Mazzulla’s players defended him, with Brown saying it was a “collective effort,” and Al Horford adding, “That falls on each player. We know what we have to do. We knew the magnitude of this game.”
However the blame is assigned, what was impossible to argue was Boston laid an egg. The Celtics entered Sunday night 12-6 away from TD Garden over the past two postseasons — far better than the 10-11 mark they’ve posted at home over the same span.
“I don’t even know where to start. We can point fingers. But, in reality, it’s just embarrassing.”
But like in Game 2, when Boston snapped what had been a streak of 16 consecutive wins for the home team in Game 2 after losing Game 1 of a series, the Celtics’ history of road success didn’t follow them south, either.
Unlike Game 2, which Boston controlled for large stretches, it was Miami that dominated the run of play in Game 3. The Heat, sensing an opportunity to drive a stake through their opponent, closed the first quarter with a 16-6 run and never looked back, storming out to a lead of as many as 22 points in the second quarter.
Then, after Boston showed some life to get the deficit down to 15 at halftime, and got an and-1 bucket from Marcus Smart to open the second half and make it a 12-point game, Miami immediately responded with a 22-7 run to stretch the lead back to 27 points midway through the third and push the Celtics to the brink of elimination.
“Tonight was tough,” Tatum said. “From the beginning of the game, we were turning the ball over. We didn’t shoot the ball well, they shot extremely well.
“It felt like we never recovered.”
The Celtics entered this series as clear betting favorites to win an 18th championship after surviving a seven-game slugfest with their forever rivals, the Philadelphia 76ers, in the Eastern Conference semifinals.
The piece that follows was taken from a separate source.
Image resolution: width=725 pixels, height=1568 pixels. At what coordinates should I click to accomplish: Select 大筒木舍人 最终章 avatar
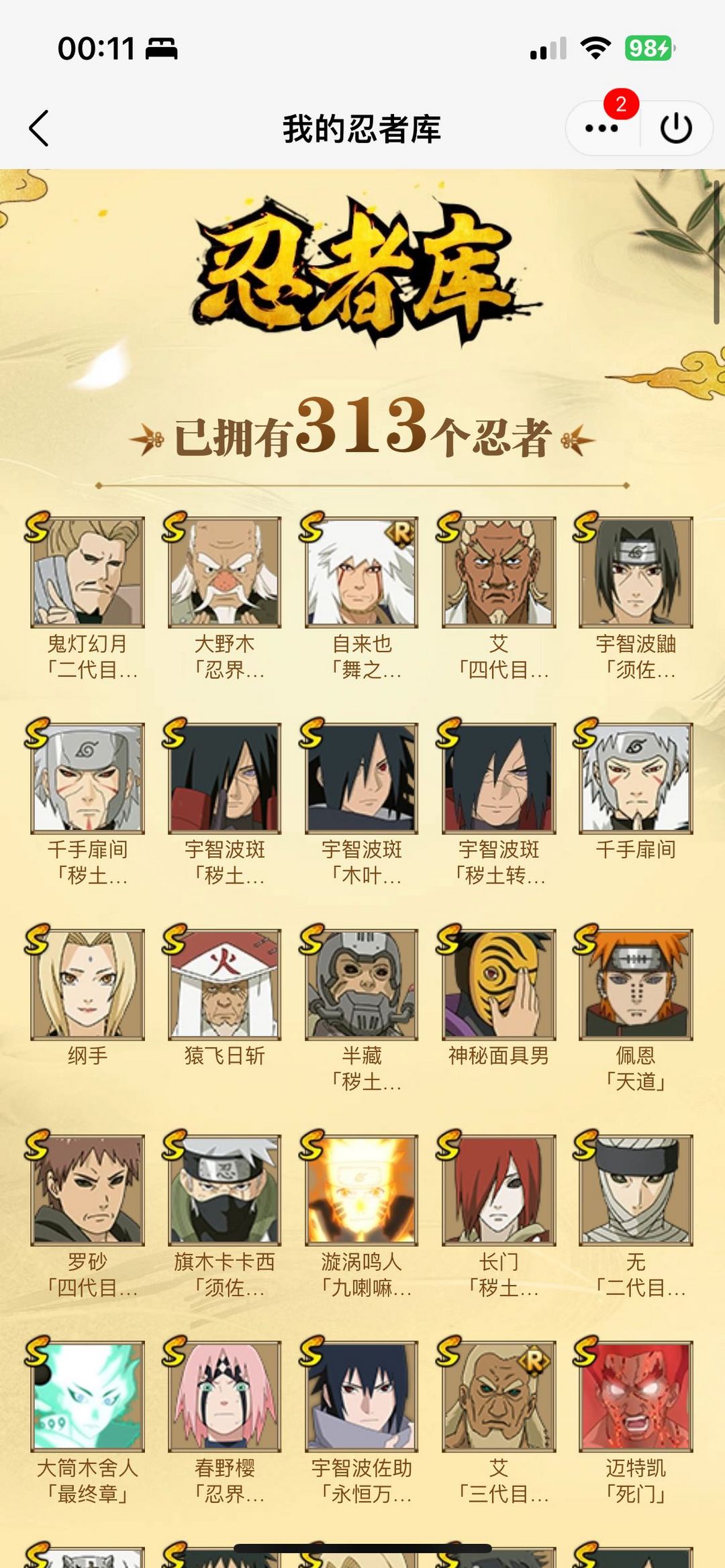88,1396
Now, just a week after Tatum scored 51 points and the Celtics hammered the 76ers at home to close out that series, Boston’s season is all but over after a systematic annihilation at the hands of the Heat, who advanced out of the play-in tournament.
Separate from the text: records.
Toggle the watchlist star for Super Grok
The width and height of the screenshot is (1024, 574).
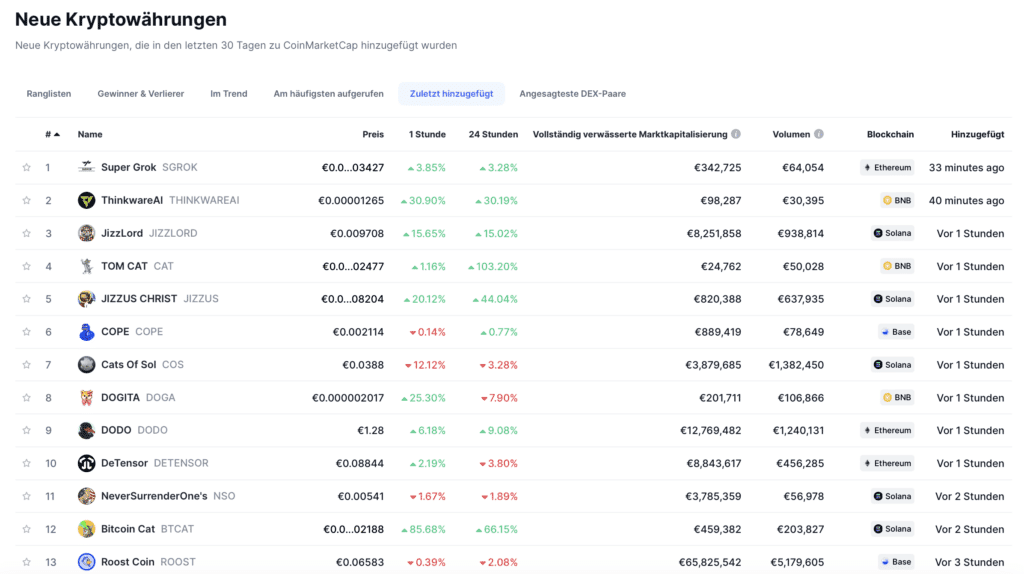pyautogui.click(x=27, y=168)
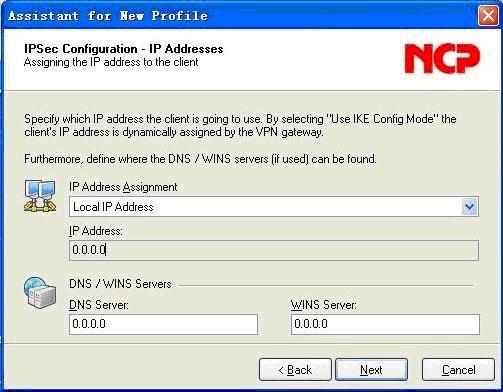Click the IP Address Assignment label
This screenshot has height=392, width=503.
123,187
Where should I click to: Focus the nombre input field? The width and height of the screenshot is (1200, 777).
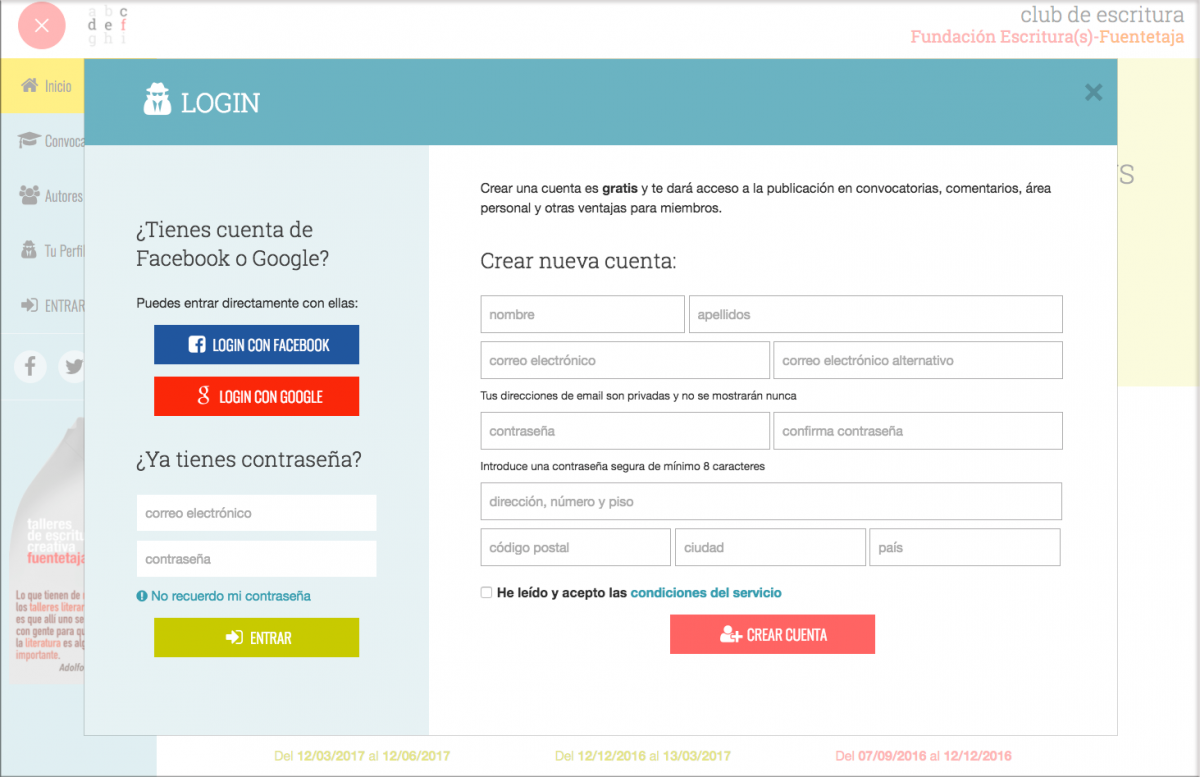click(x=582, y=314)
“As tough as tonight was, we just got to try to move on,” Tatum said. “Prepare, get ready, practice, film and stuff for tomorrow. Obviously we’re in a tough position. But we’ve got to have some pride, bounce back and just be better come Tuesday.”
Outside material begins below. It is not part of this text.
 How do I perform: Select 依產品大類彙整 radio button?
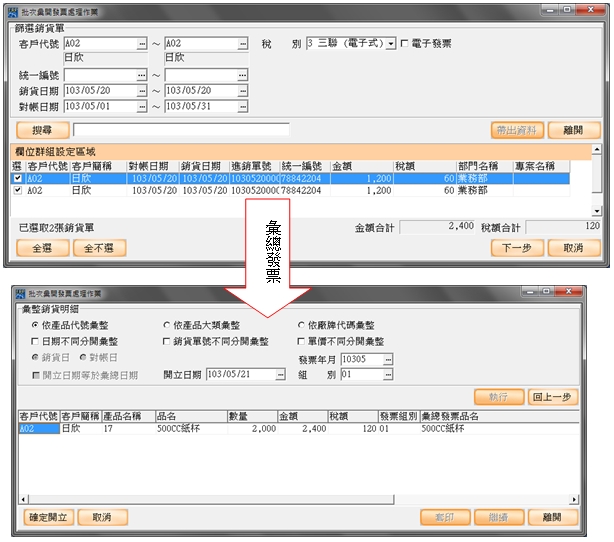coord(167,326)
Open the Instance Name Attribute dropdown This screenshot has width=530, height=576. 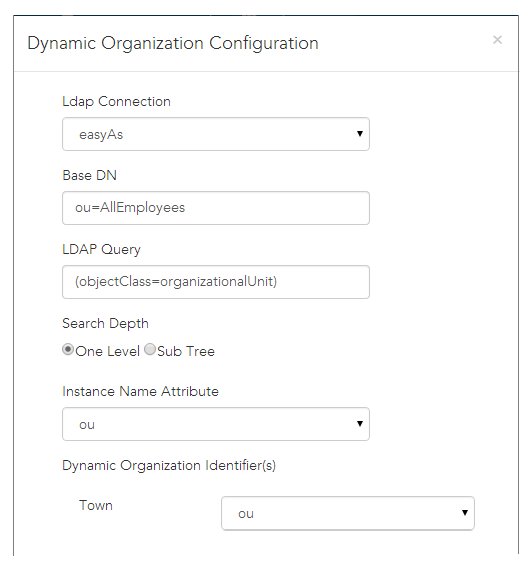216,424

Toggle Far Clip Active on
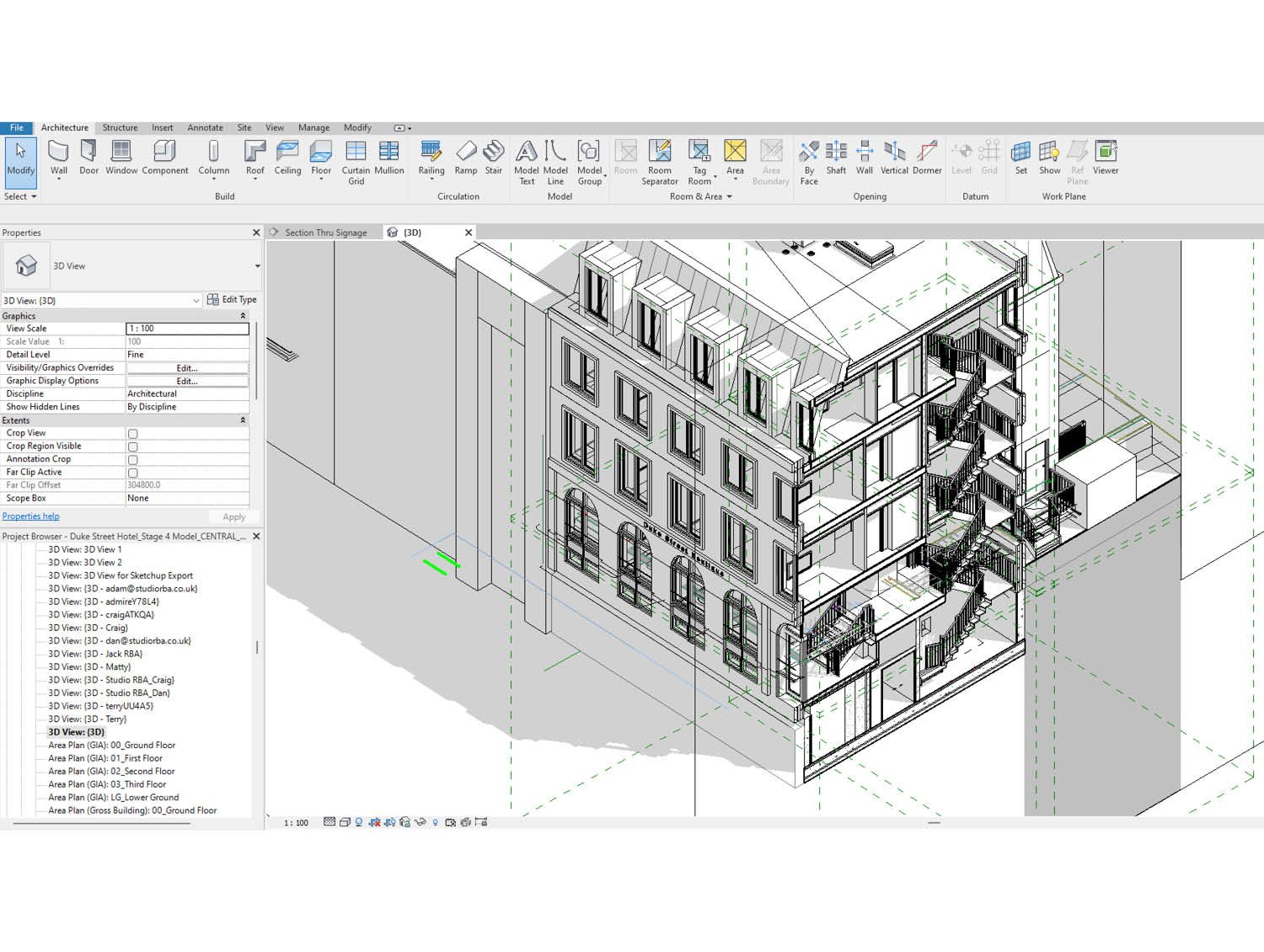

Virtually nothing went right. Boston has lived by the 3-point shot all season, but hasn’t made any in this series. After going 11-for-42 from deep in Game 3, the Celtics are now 31-for-106 (29.2%) from 3 in the series. Miami, on the other hand, shot 57% overall, 54% from 3 and is now shooting 44-for-92 (47.8%) for the series.
Mazzulla ditched Boston’s two-big starting lineup of Horford and Robert Williams in the second half of Game 2, going back to the small grouping featuring Derrick White that he preferred much of the season. Mazzulla stuck with it to start Game 3. It didn’t work, either.
A rough series continued for Brown, as he shot 6-for-17, had 12 points and was a game-worst minus-25. Brown is now 2-for-20 from 3-point range in the series. Tatum was hardly any better, going for 14 points on 6-for-18 shooting and was minus-23.
Neither was anyone else — which is why Mazzulla had four of his five starters on the bench for the entire fourth quarter, instead having them watch the ongoing celebration carried out by the white-clad crowd at Miami’s Kaseya Center.
“We’re not out yet,” Horford said. “It is 3-0. I know what it looks like.
“(But) we’re not out yet. We’re still kicking. One of four teams that are still kicking.”